Records for locating words and elements:
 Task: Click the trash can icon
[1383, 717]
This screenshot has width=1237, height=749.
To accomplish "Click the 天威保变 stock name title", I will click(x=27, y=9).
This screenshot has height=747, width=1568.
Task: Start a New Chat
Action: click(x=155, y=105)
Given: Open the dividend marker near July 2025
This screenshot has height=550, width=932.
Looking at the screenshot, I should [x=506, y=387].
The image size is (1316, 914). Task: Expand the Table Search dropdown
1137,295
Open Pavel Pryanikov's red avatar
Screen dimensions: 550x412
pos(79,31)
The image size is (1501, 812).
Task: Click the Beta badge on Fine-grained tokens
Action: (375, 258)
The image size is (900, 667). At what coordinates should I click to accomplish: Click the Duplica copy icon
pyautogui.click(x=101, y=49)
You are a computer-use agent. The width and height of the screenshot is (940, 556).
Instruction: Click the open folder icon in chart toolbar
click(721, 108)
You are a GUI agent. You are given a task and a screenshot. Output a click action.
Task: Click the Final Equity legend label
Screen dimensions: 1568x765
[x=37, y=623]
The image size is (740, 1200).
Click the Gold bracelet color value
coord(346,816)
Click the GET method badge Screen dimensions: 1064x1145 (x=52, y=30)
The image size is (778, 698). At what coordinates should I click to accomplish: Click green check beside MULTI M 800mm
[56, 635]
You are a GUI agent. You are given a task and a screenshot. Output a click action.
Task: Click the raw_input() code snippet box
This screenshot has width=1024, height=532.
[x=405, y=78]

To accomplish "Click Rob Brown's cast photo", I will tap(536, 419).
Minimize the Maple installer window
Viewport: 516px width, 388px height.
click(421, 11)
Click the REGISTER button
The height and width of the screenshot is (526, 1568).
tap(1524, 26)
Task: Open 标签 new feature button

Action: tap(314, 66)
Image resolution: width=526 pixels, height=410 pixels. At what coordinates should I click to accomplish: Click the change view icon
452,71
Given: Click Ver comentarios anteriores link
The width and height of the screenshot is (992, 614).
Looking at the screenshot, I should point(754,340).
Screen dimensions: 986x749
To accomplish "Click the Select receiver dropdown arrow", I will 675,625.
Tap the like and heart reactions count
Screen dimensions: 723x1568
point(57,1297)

Given exercise:
Rewrite all the records above, substituting "UI assistant" for "GUI agent" wherever it appears and leaving everything else the same.

Finished answer:
 Task: Click the trash can icon
[1383, 717]
This screenshot has width=1237, height=749.
To accomplish "Click the 天威保变 stock name title", I will click(x=27, y=9).
This screenshot has height=747, width=1568.
Task: Start a New Chat
Action: click(x=155, y=105)
Given: Open the dividend marker near July 2025
This screenshot has height=550, width=932.
Looking at the screenshot, I should [x=506, y=387].
The image size is (1316, 914). Task: Expand the Table Search dropdown
1137,295
Open Pavel Pryanikov's red avatar
Screen dimensions: 550x412
pos(79,31)
The image size is (1501, 812).
Task: Click the Beta badge on Fine-grained tokens
Action: (375, 258)
The image size is (900, 667). At what coordinates should I click to accomplish: Click the Duplica copy icon
pyautogui.click(x=101, y=49)
You are a computer-use agent. The width and height of the screenshot is (940, 556).
Instruction: Click the open folder icon in chart toolbar
click(721, 108)
You are a UI assistant. You are given a task and a screenshot. Output a click action.
Task: Click the Final Equity legend label
Screen dimensions: 1568x765
[x=37, y=623]
The image size is (740, 1200).
Click the Gold bracelet color value
coord(346,816)
Click the GET method badge Screen dimensions: 1064x1145 (x=52, y=30)
The image size is (778, 698). At what coordinates should I click to accomplish: Click green check beside MULTI M 800mm
[56, 635]
You are a UI assistant. You are given a task and a screenshot. Output a click action.
Task: Click the raw_input() code snippet box
This screenshot has width=1024, height=532.
[x=405, y=78]

To accomplish "Click Rob Brown's cast photo", I will tap(536, 419).
Minimize the Maple installer window
Viewport: 516px width, 388px height.
click(421, 11)
Click the REGISTER button
The height and width of the screenshot is (526, 1568).
tap(1524, 26)
Task: Open 标签 new feature button

Action: tap(314, 66)
Image resolution: width=526 pixels, height=410 pixels. At what coordinates should I click to accomplish: Click the change view icon
452,71
Given: Click Ver comentarios anteriores link
The width and height of the screenshot is (992, 614).
Looking at the screenshot, I should point(754,340).
Screen dimensions: 986x749
To accomplish "Click the Select receiver dropdown arrow", I will 675,625.
Tap the like and heart reactions count
Screen dimensions: 723x1568
point(57,1297)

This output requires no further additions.